Nazism has always posed a problem for Hegelians. The final stage of history was supposed to be democracy and freedom: this was accomplished in principle, if not in practice, and everything else is just a mopping up operation as it spreads over the world. But then,what of fascism? For some, like the Frankfurt School, Nazism breaks the whole system. For them, the existence of Auschwitz destroyed forever believing sincerely in the possibility of progress. For others, like Francis Fukuyama, Nazism is just kind of a historical accident. He says, in essence: yes, it was very terrible, but it was just a nasty, acute case of nationalism, and didn’t throw anything essentially off course. “It can slow down, but not derail the locomotive of history,” Fukuyama writes. And even if it returns, it will be matter of some unfortunate accident brought on by the vagaries of chance, not a sign that there’s anything broken on the level of the dialectic itself.

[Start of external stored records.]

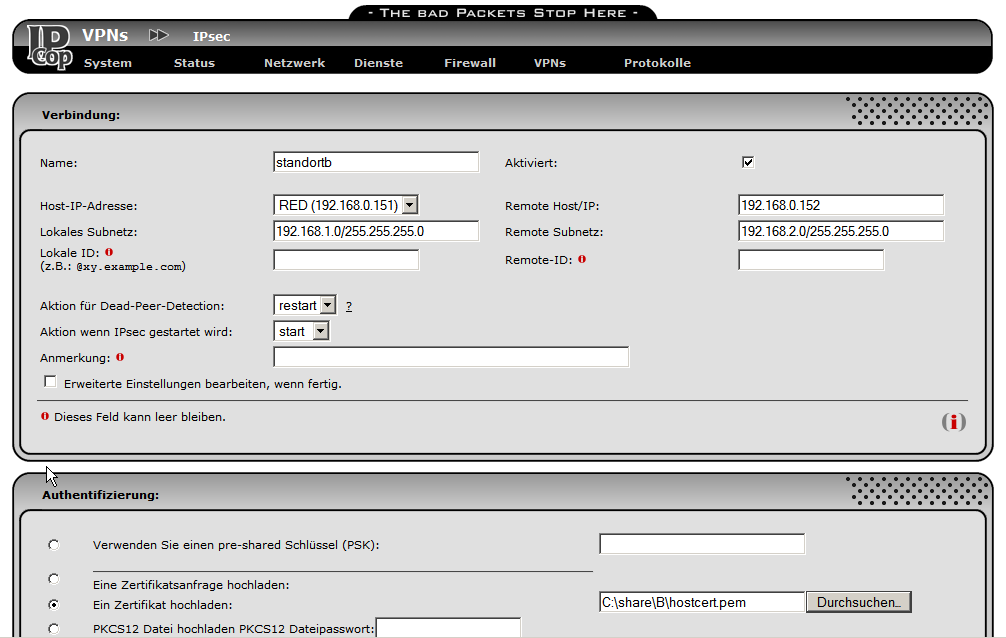Click the double-arrow icon next to VPNs
Screen dimensions: 1006x638
[159, 35]
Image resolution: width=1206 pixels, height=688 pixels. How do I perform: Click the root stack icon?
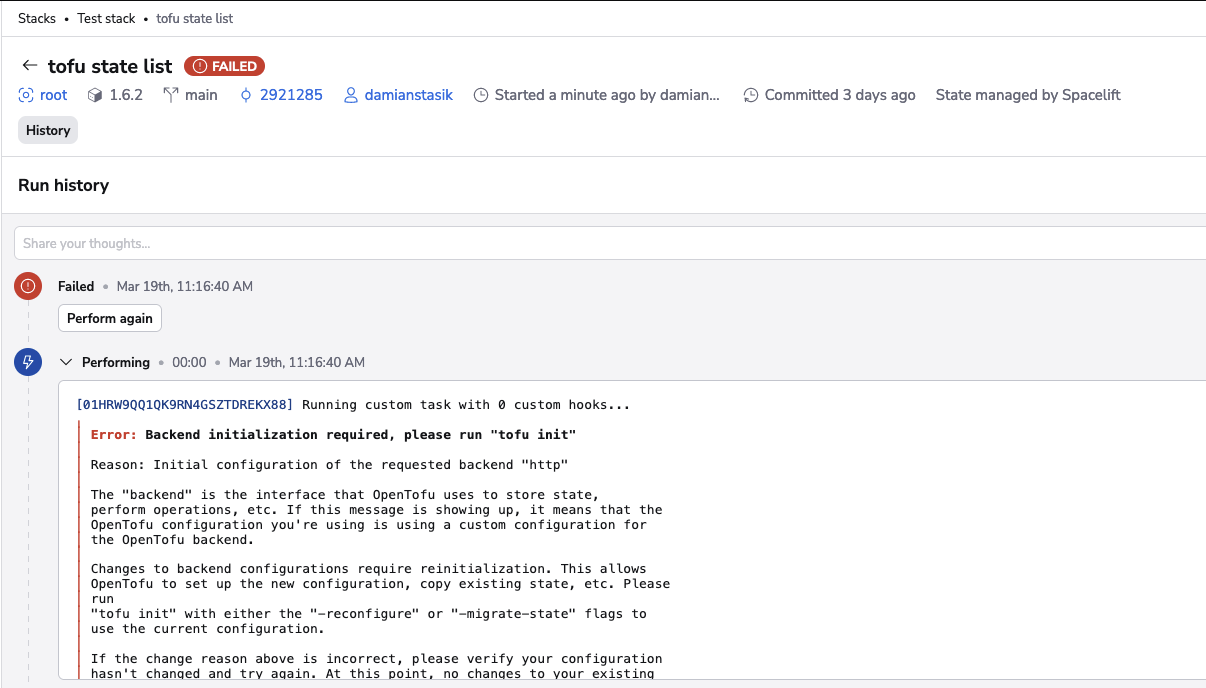coord(24,95)
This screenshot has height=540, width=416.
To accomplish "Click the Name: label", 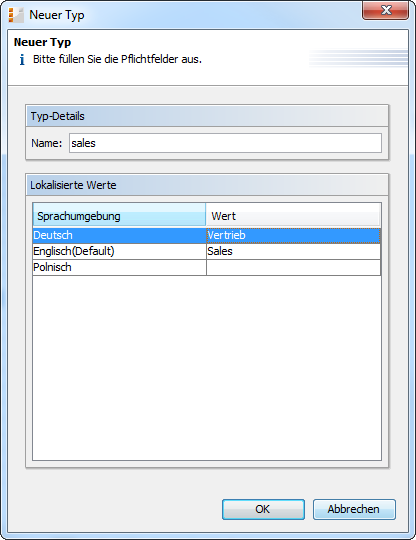I will click(47, 143).
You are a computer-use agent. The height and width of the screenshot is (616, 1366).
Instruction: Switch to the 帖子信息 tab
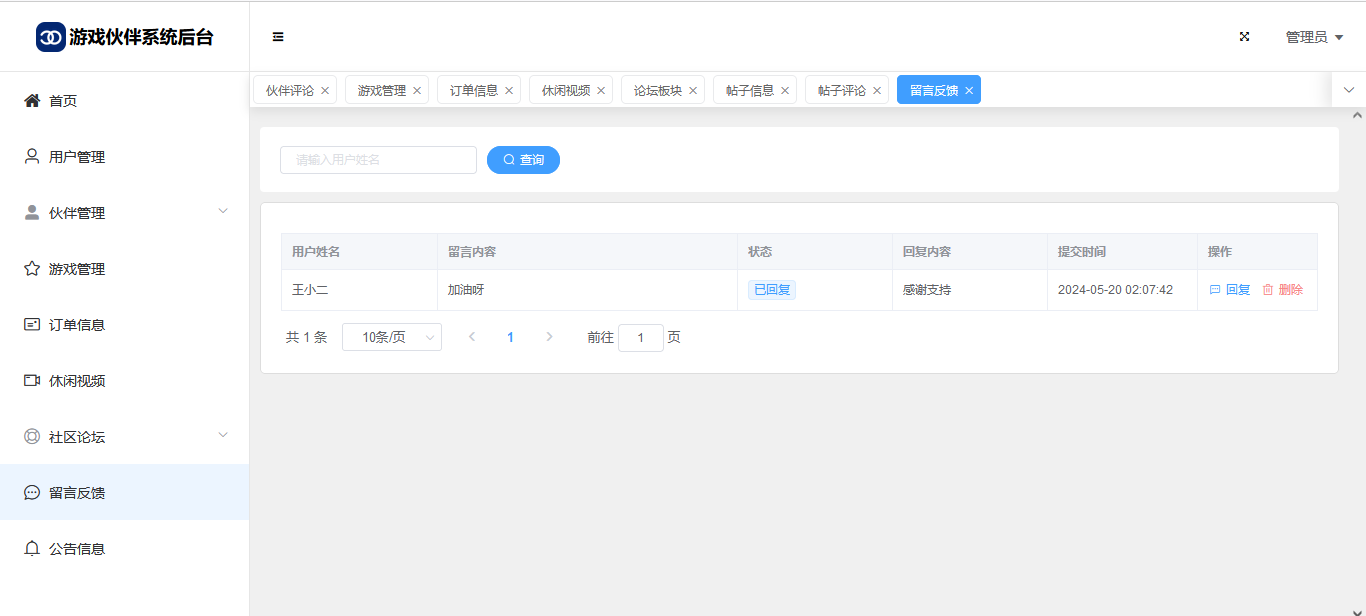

The problem of Kanye’s madness implies a similar set of questions: is this just an accident brought on by temporary mental illness, or does this reflect something deeper or more problematic going on in the culture and society? Is this a real thing or a spectacle? Is fascism in our era merely chimerical or a living political reality? My answer is, “Well, Why not both?” It’s worth paying attention to the breakdown between fantasy and reality, art and truth, itself. This is why Hannah Arendt’s descriptions of totalitarianism as an attempt to change the whole texture of reality frequently feel haunting. We should recall the old chestnut about Hitler being a failed artist: unable to express himself aesthetically, he turned to politics. Today, the vanguard of neo-fascism today seems to be once again among those whose creative urges are trite or tasteless, forcing them to lash out in hatred. We should also think about Walter Benjamin’s famous statements about fascism’s introduction of aesthetics into politics: “Mankind, which in Homer’s time was an object of contemplation for the Olympian gods, now is one for itself. Its self-alienation has reached such a degree that it can experience its own destruction as an aesthetic pleasure of the first order. This is the situation of politics which Fascism is rendering aesthetic.” Alexandre Kojève, whom Fukuyama followed for his famous “end of history” thesis, envisioned two possibilities for post-historical humanity: either a return to a bestial state, or highly aestheticized forms of snobbery made the general condition, essentially the paradigm of the Japanese tea ceremony but for all human activity. One thing that fascism represents is a possible synthesis: aestheticized barbarity.
Recently read "Mumbo Jumbo" by Ishmael Reed and I think he captures more than a bit of the current moment in the novel. I should expound, the story features secret societies which resemble the somewhat silly but somehow influential boys clubs trying to steer world affairs. Punctures rigidity of ideologues while not treating them wholly with contempt. The spontaneous outbreak which triggers the action being centered on anxiety about the end of Western society. You have to laugh when you remember it was written in the 70s.
Another great piece about the unreality of present times. I also liked your discussion about hysteria the other day. Me, I've been saying I feel like I'm taking crazy pills since 2015.... Your work - looking clear eyed at what's going on - is very helpful in breaking through denial... so thanks!